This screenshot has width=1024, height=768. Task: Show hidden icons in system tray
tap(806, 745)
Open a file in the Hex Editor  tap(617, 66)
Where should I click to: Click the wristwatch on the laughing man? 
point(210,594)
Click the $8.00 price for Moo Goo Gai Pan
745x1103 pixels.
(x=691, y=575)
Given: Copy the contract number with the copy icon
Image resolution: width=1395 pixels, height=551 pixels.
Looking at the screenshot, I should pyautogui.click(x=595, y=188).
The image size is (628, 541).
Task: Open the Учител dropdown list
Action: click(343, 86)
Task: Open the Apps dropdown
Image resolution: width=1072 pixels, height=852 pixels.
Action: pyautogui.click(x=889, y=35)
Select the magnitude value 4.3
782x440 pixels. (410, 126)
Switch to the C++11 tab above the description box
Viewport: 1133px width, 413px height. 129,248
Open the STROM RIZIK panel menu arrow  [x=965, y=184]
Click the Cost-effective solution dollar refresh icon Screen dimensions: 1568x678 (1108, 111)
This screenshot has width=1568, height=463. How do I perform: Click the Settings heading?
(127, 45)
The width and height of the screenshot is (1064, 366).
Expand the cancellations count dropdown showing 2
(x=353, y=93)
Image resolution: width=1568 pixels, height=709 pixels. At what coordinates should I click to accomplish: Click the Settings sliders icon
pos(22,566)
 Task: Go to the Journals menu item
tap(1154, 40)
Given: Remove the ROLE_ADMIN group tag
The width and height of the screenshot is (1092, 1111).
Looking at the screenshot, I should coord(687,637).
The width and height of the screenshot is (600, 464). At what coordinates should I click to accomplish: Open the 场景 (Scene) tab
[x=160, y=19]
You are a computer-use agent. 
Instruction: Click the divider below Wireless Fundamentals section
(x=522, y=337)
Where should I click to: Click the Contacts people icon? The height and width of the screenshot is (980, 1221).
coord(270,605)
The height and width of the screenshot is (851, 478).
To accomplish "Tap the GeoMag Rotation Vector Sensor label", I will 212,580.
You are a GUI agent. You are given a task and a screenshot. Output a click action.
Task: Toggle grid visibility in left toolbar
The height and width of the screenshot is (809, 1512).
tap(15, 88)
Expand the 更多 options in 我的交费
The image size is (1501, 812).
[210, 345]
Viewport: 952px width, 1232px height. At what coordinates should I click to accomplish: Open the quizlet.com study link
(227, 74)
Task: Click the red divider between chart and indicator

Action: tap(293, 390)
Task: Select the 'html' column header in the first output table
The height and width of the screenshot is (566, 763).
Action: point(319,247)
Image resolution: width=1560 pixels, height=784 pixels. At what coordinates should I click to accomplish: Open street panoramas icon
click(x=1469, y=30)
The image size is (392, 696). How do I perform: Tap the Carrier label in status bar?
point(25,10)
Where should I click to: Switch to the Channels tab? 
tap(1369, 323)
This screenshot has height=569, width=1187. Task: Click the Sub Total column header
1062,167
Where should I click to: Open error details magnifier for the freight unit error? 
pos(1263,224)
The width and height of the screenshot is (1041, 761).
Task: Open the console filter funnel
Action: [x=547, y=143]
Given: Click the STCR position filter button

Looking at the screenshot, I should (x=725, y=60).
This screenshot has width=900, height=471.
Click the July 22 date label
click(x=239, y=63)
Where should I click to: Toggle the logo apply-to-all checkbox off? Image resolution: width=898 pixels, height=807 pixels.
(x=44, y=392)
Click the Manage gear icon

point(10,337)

- - -

▶ _Problem requirements_:
Copy out exactly the lines from the line with "Where should I click to: Open" to the end of the listing, including both of those lines, and give nothing else.

▶ _Response to this exercise_:
Where should I click to: Open error details magnifier for the freight unit error? 
pos(1263,224)
The width and height of the screenshot is (1041, 761).
Task: Open the console filter funnel
Action: [x=547, y=143]
Given: Click the STCR position filter button

Looking at the screenshot, I should (x=725, y=60).
This screenshot has width=900, height=471.
Click the July 22 date label
click(x=239, y=63)
Where should I click to: Toggle the logo apply-to-all checkbox off? Image resolution: width=898 pixels, height=807 pixels.
(x=44, y=392)
Click the Manage gear icon

point(10,337)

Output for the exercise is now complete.